§ **Requirement**
Transcribe the entries below with complete accuracy, excluding the pictures.

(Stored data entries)
==============================

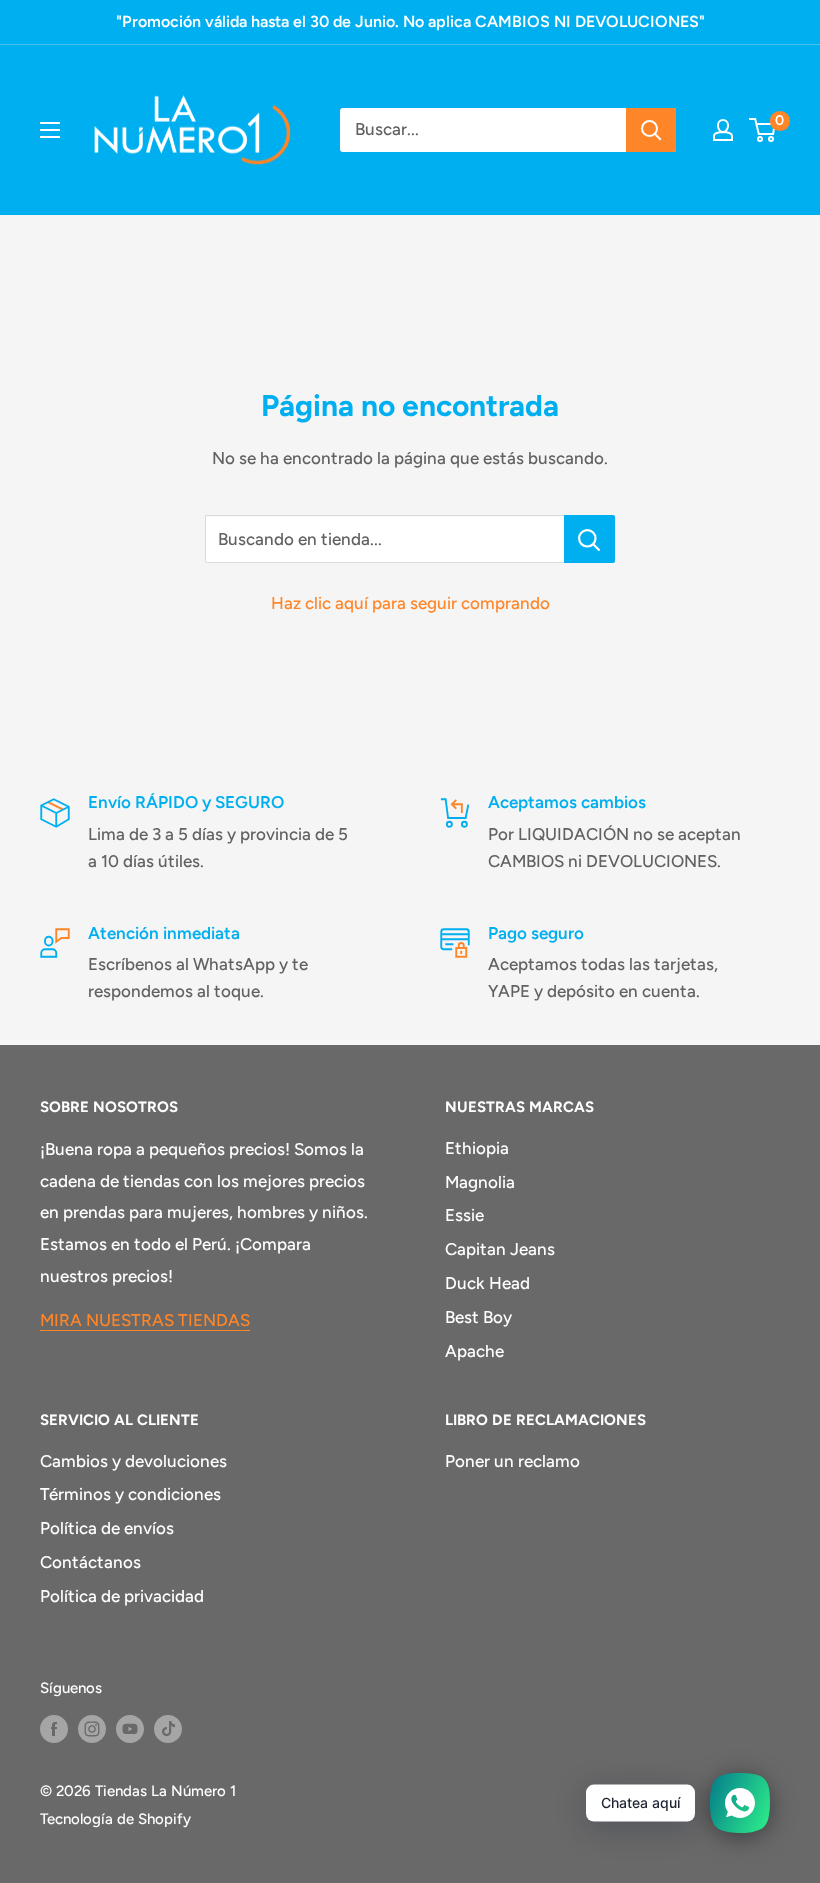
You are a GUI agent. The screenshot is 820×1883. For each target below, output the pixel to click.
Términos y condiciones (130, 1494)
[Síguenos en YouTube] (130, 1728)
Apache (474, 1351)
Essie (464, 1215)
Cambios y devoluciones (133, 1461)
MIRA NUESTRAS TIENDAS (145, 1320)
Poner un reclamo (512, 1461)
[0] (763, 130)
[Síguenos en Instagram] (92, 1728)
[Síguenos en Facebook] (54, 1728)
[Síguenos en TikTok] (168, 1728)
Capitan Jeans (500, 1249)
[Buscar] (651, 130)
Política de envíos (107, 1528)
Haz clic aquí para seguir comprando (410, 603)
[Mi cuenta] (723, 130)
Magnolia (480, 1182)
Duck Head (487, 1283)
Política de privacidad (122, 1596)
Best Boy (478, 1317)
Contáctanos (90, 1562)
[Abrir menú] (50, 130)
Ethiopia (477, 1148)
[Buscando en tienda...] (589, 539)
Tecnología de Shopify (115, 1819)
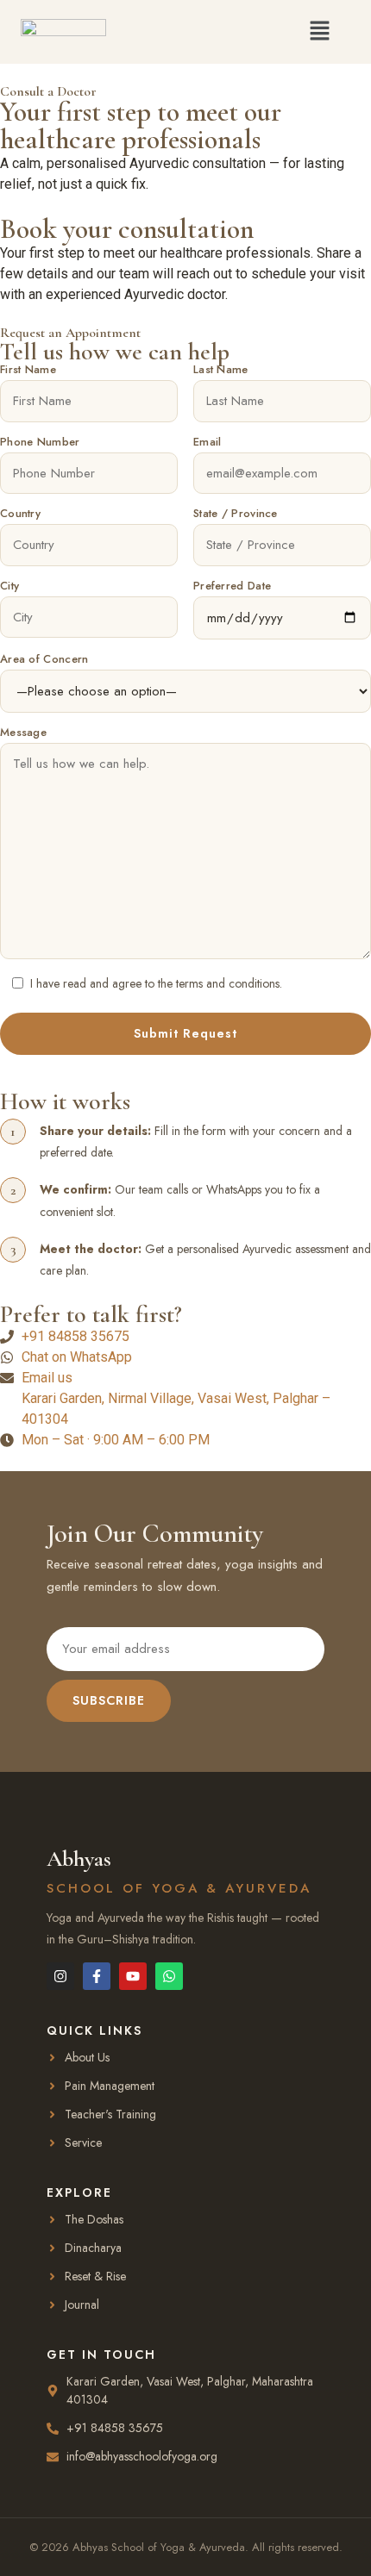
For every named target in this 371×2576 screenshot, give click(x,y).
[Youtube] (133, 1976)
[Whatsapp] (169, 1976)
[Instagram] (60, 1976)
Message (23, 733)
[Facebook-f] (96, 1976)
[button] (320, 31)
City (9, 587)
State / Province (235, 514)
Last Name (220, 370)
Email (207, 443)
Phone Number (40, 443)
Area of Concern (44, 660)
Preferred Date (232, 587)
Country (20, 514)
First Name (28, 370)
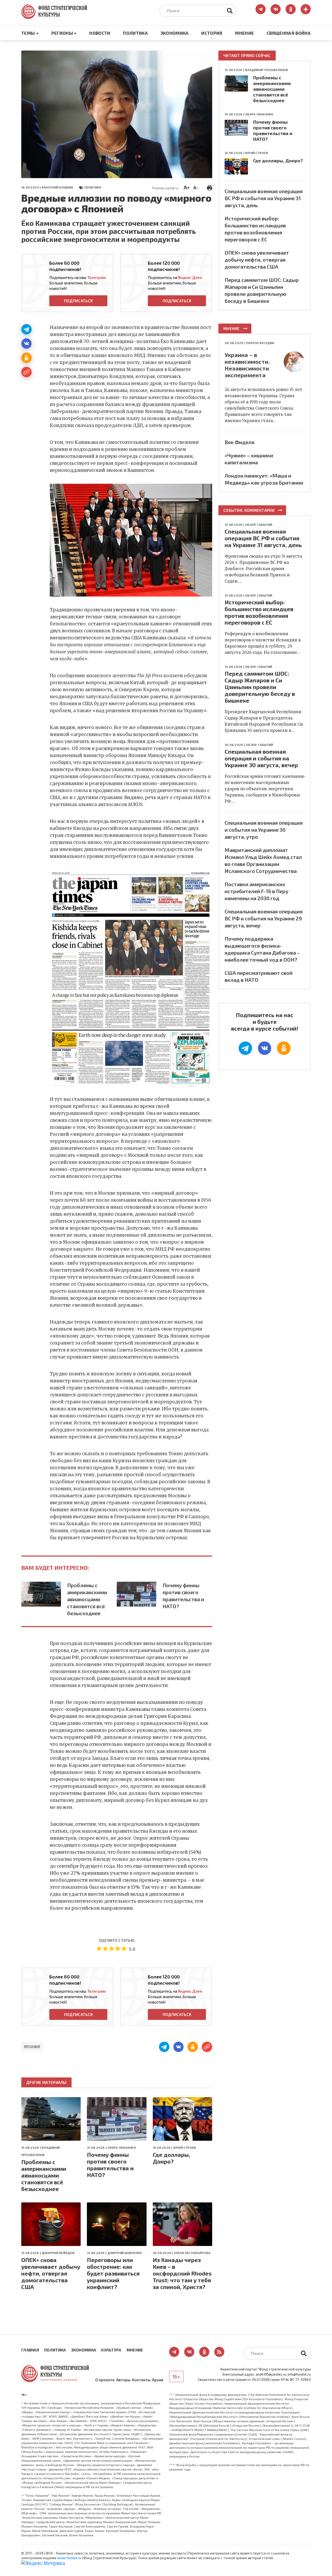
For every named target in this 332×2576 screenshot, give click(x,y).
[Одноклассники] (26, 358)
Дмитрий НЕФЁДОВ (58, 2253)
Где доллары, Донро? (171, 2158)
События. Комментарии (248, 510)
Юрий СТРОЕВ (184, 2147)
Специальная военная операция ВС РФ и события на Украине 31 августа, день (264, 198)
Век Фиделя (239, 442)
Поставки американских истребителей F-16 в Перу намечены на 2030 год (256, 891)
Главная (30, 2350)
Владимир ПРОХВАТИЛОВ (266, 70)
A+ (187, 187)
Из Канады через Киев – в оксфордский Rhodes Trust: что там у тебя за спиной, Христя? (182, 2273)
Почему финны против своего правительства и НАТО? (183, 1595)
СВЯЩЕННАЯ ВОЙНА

==============================

§ **Output below**
You are a GUI agent. The screenshot is 820×1883. For each target below, output the pixel to click.
Términos y condiciones (130, 1494)
[Síguenos en YouTube] (130, 1728)
Apache (474, 1351)
Essie (464, 1215)
Cambios y devoluciones (133, 1461)
MIRA NUESTRAS TIENDAS (145, 1320)
Poner un reclamo (512, 1461)
[0] (763, 130)
[Síguenos en Instagram] (92, 1728)
[Síguenos en Facebook] (54, 1728)
[Síguenos en TikTok] (168, 1728)
Capitan Jeans (500, 1249)
[Buscar] (651, 130)
Política de envíos (107, 1528)
Haz clic aquí para seguir comprando (410, 603)
[Mi cuenta] (723, 130)
Magnolia (480, 1182)
Duck Head (487, 1283)
Política de privacidad (122, 1596)
Best Boy (478, 1317)
Contáctanos (90, 1562)
[Abrir menú] (50, 130)
Ethiopia (477, 1148)
[Buscando en tienda...] (589, 539)
Tecnología de Shopify (115, 1819)
For every named target in this 371×2576 screenshot, give click(x,y).
[Youtube] (133, 1976)
[Whatsapp] (169, 1976)
[Instagram] (60, 1976)
Message (23, 733)
[Facebook-f] (96, 1976)
[button] (320, 31)
City (9, 587)
State / Province (235, 514)
Last Name (220, 370)
Email (207, 443)
Phone Number (40, 443)
Area of Concern (44, 660)
Preferred Date (232, 587)
Country (20, 514)
First Name (28, 370)
For every named target in this 332×2576 screenshot, give click(x,y).
[Одноклассники] (26, 358)
Дмитрий НЕФЁДОВ (58, 2253)
Где доллары, Донро? (171, 2158)
События. Комментарии (248, 510)
Юрий СТРОЕВ (184, 2147)
Специальная военная операция ВС РФ и события на Украине 31 августа, день (264, 198)
Век Фиделя (239, 442)
Поставки американских истребителей F-16 в Перу намечены на 2030 год (256, 891)
Главная (30, 2350)
Владимир ПРОХВАТИЛОВ (266, 70)
A+ (187, 187)
Из Канады через Киев – в оксфордский Rhodes Trust: что там у тебя за спиной, Христя? (182, 2273)
Почему финны против своего правительства и НАТО? (183, 1595)
СВЯЩЕННАЯ ВОЙНА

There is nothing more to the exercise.